[TASKS TO CARRY OUT]:
1 – Write out the section of the wampum article starting at the words "Wampum wove its" and ending after the words "currency is complicated.", with every word and punctuation mark unchanged.
2 – In the wampum article, which shellfish supplied the purple beads?

[SOURCE DOCUMENT]:
☆ ☆ ☆ ☆ ☆ ☆ ☆

Wampum: One of America's First Currencies | Bob Klein of Medici Capital


Wampum wove its way into the American vernacular as a slang term for money. A popular misconception is that wampum was used as money among native tribes in the northeastern United States. In fact, most native peoples didn’t use money at all and instead bartered for resources, and the story of how wampum became used as a currency is complicated.

Before delving into the history of how wampum went from bling to bounty, let’s answer the first question: what is wampum?  Wampum was decorative beads made from the shells of whelks and clams. From the whelks, a spiral-shaped sea snail, came white beads, and purple beads came from a clam called the quahog. While these shellfish were found in abundance along the waters from Cape Cod down to New York, part of the wampum’s value comes from the difficulty in its production.

Summer was harvest season for the clams, and after the meat was consumed, the shells were then worked into beads. An artisan would need to work carefully as a stone drill could shatter the clam. Once the shells have been cut and drilled into beads, they were strung onto either plant fiber or animal tendon and woven into a variety of adornments including belts, necklaces, and headpieces. 

To the indigenous peoples of North America, wampum denoted several things about the wearer: status, their obligation to their people, and even a spiritual message conveyed by the design of the beads. The scholar David Graeber writes in Debt: The First 5000 Years that “[wampum] was a representation of a value that could only be realized through its exchange.” In other words, wampum was priceless and didn’t have a commercial value until contact with European settlers.

☆ ☆ ☆ ☆ ☆ ☆ ☆

[MATERIAL SUPPLIED]:
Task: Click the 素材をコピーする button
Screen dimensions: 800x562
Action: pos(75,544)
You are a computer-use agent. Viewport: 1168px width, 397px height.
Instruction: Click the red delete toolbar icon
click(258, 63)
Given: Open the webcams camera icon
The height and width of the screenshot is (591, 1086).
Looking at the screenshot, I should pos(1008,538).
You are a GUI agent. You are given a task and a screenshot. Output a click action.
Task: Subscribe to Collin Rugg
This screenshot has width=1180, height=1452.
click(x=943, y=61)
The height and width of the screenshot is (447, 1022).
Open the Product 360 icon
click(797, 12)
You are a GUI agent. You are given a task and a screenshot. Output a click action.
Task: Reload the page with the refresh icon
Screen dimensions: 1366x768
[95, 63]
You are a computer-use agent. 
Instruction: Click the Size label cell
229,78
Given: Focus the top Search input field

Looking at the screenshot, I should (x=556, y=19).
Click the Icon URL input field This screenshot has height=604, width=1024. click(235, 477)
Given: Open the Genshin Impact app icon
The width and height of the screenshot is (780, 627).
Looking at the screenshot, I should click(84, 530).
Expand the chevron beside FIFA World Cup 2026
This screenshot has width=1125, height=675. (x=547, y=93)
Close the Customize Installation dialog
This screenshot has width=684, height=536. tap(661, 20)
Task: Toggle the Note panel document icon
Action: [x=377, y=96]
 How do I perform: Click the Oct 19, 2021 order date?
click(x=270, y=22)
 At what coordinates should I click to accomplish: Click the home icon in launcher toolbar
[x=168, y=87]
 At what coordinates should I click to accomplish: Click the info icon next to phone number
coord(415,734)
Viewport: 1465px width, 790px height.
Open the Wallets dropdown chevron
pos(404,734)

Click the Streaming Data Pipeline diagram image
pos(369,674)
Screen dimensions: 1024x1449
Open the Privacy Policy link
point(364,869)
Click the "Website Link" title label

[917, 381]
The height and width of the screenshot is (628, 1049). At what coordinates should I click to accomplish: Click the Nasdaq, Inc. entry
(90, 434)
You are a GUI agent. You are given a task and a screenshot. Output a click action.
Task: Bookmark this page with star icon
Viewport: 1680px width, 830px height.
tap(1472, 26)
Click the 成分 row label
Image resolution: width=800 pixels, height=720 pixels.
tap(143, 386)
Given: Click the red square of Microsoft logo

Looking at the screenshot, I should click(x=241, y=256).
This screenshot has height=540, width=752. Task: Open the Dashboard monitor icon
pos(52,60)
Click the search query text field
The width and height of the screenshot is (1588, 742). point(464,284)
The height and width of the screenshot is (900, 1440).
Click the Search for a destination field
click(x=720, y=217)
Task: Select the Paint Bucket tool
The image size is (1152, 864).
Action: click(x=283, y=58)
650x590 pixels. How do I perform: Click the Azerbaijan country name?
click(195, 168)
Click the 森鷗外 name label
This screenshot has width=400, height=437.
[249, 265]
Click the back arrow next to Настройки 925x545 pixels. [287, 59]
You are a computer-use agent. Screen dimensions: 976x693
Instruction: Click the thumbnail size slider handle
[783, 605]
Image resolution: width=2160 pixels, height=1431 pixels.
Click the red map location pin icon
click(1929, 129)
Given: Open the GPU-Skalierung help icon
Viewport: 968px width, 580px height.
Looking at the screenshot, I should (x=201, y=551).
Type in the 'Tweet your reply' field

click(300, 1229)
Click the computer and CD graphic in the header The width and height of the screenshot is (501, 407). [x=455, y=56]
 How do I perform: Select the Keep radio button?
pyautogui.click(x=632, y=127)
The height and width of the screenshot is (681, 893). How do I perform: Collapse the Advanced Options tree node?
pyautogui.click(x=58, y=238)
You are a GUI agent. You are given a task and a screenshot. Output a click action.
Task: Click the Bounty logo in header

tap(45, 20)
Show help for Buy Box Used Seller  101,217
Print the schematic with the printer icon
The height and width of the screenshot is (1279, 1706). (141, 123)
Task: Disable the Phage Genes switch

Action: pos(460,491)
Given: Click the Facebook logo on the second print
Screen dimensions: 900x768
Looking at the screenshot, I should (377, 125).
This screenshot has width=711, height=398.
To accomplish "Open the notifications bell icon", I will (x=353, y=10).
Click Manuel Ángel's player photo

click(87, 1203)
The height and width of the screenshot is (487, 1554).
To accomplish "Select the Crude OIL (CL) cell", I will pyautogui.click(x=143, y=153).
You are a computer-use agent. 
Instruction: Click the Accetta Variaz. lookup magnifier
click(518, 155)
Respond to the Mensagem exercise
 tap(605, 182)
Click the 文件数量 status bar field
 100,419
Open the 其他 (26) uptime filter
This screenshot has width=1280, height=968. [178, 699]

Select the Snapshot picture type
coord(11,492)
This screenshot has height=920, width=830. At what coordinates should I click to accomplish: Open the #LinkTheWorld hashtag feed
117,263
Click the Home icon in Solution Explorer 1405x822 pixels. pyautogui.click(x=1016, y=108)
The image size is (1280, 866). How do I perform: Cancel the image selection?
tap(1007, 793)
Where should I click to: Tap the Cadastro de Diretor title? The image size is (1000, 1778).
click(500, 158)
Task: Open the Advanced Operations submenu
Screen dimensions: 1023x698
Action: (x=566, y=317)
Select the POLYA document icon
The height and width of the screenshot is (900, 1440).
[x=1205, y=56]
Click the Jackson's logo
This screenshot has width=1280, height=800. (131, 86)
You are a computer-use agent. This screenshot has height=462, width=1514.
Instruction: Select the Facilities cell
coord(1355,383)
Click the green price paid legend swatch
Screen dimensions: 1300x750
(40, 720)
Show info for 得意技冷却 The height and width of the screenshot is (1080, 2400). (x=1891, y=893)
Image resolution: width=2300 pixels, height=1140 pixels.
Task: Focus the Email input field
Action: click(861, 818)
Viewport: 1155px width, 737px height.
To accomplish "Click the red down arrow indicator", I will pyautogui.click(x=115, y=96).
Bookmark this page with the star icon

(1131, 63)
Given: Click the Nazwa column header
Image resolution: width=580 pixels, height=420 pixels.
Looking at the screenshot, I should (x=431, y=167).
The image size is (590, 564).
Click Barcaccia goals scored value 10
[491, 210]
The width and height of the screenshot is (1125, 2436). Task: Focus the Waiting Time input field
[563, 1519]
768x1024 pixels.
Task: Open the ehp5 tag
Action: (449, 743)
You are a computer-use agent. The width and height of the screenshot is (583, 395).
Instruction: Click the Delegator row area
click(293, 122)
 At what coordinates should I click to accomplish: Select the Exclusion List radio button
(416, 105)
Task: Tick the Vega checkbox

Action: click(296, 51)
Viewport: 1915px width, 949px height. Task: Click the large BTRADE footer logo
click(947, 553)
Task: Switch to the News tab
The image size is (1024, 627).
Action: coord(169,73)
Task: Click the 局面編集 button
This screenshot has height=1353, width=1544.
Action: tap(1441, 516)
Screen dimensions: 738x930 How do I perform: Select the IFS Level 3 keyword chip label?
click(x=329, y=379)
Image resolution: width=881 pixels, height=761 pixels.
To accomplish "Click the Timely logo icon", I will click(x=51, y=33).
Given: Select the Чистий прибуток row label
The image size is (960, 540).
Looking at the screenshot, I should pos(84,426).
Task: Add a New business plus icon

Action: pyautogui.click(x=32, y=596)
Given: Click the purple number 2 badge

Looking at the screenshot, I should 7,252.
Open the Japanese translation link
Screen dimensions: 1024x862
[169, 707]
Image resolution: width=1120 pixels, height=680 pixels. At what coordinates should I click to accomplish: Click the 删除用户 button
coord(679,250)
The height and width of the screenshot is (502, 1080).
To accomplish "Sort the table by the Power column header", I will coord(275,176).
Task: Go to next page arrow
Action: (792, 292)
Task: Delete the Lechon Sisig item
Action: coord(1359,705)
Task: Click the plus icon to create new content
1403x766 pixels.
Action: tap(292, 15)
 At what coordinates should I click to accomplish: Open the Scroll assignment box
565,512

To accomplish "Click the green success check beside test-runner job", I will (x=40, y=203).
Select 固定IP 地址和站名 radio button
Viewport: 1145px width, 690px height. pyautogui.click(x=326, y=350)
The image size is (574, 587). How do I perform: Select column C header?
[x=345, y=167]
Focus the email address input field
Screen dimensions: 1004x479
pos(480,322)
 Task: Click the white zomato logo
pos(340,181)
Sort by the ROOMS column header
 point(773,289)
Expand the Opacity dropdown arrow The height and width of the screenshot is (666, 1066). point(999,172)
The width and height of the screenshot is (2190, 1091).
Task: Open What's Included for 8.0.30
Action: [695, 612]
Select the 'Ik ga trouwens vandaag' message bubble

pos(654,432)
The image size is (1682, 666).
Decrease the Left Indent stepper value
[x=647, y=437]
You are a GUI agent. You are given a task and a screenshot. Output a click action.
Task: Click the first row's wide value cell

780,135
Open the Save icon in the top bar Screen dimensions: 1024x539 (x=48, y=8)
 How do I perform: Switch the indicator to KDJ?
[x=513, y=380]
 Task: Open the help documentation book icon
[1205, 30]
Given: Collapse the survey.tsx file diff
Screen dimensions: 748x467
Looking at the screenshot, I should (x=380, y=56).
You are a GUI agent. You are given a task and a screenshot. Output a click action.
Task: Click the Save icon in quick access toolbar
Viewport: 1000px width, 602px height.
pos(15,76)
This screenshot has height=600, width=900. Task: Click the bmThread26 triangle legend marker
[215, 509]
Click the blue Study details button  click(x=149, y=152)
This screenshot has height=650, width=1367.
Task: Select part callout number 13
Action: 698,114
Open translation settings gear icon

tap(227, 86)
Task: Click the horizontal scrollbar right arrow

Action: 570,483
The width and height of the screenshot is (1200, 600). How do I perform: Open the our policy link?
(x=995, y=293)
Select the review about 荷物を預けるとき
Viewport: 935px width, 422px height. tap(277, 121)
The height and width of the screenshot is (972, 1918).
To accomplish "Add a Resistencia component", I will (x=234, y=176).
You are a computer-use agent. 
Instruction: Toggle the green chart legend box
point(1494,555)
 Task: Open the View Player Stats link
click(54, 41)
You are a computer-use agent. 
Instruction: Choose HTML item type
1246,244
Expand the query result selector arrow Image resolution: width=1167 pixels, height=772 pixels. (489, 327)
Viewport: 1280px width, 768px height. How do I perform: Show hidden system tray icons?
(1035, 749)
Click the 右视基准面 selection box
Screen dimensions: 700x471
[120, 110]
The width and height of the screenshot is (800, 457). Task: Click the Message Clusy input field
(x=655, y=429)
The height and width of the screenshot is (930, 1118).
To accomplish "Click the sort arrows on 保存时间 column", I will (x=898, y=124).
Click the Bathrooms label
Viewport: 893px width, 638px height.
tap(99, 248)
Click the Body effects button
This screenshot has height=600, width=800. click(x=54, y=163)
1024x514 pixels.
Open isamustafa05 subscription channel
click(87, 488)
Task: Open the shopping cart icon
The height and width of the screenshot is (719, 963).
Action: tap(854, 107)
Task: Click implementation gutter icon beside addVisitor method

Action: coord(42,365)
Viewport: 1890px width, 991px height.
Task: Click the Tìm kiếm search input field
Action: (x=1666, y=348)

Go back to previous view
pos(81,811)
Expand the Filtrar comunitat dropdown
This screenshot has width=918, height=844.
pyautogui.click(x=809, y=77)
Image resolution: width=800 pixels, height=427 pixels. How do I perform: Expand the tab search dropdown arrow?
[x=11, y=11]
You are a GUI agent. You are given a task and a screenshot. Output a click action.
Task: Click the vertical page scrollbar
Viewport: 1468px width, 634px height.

☆ ☆ ☆ ☆ ☆ ☆ ☆

[LIST OF SOLUTIONS]:
1 –
Wampum wove its way into the American vernacular as a slang term for money. A popular misconception is that wampum was used as money among native tribes in the northeastern United States. In fact, most native peoples didn’t use money at all and instead bartered for resources, and the story of how wampum became used as a currency is complicated.

2 – A clam called the quahog.